35.3 million were refugees and 62.5 million were internally displaced -- While the international spotlight is on refugees who cross international borders, more than twice as many forcibly displaced people remain displaced within their own country. In 2022, the number of new internal displacements caused by conflict and violence was three times higher than the annual average of the past 10 years –due mostly to rapidly escalating conflict in countries like Ukraine and the Democratic Republic of Congo.

67% of refugees had been displaced for five or more years as of end-2022 --When displacement has no clear end in sight, other needs surface beyond humanitarian needs: jobs, education for displaced children, and the legal frameworks and policies that can make all of this possible. These needs are shared by all long-term forcibly displaced people.

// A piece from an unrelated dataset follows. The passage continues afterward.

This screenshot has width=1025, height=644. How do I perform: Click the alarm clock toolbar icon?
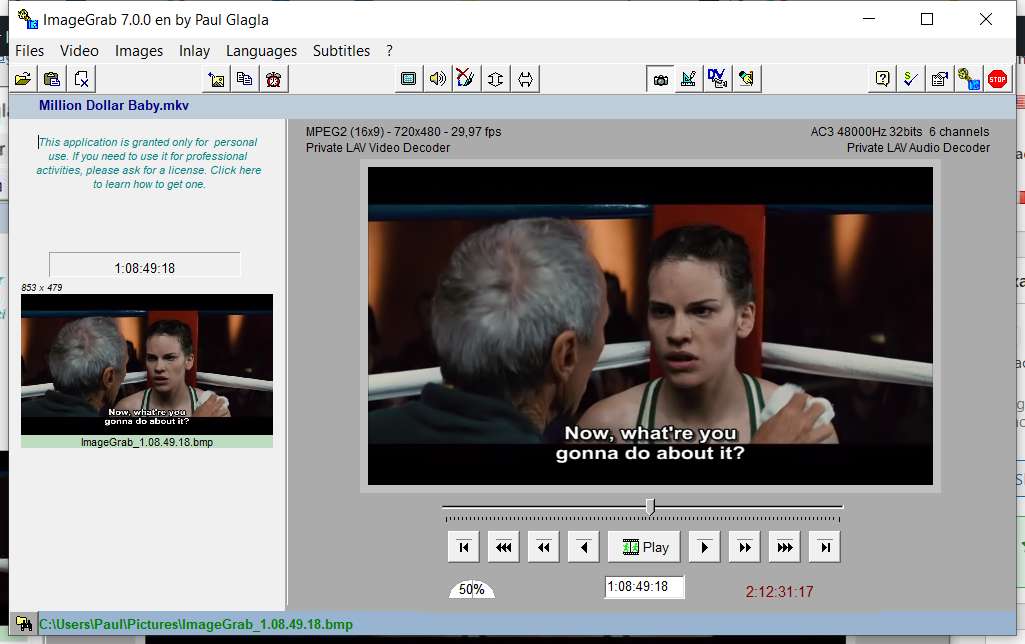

3 out of 4 refugees are hosted in developing countries – These countries are already struggling to reach their own development goals, and accommodating the sudden arrival of vulnerable newcomers presents a challenge for host governments and puts pressure on their ability to deliver basic services and infrastructure. Given these added pressures, host communities need support, too.

Forcibly displaced people are particularly vulnerable to food insecurity: millions of them come from countries affected by food crises and in 2021 more than 80 percent were living in territories affected by food crises. On top of this, climate change is increasingly intersecting with forced displacement, and has the potential to amplify the movements of people within countries and across borders.

Many host countries in the developing world are taking the lead to better manage these crises by including refugees in their country’s development plans and in their health and education systems, for example. The global community is also working to improve the transition between humanitarian and development assistance, aligning these efforts under the  Global Compact on Refugees led by UNHCR.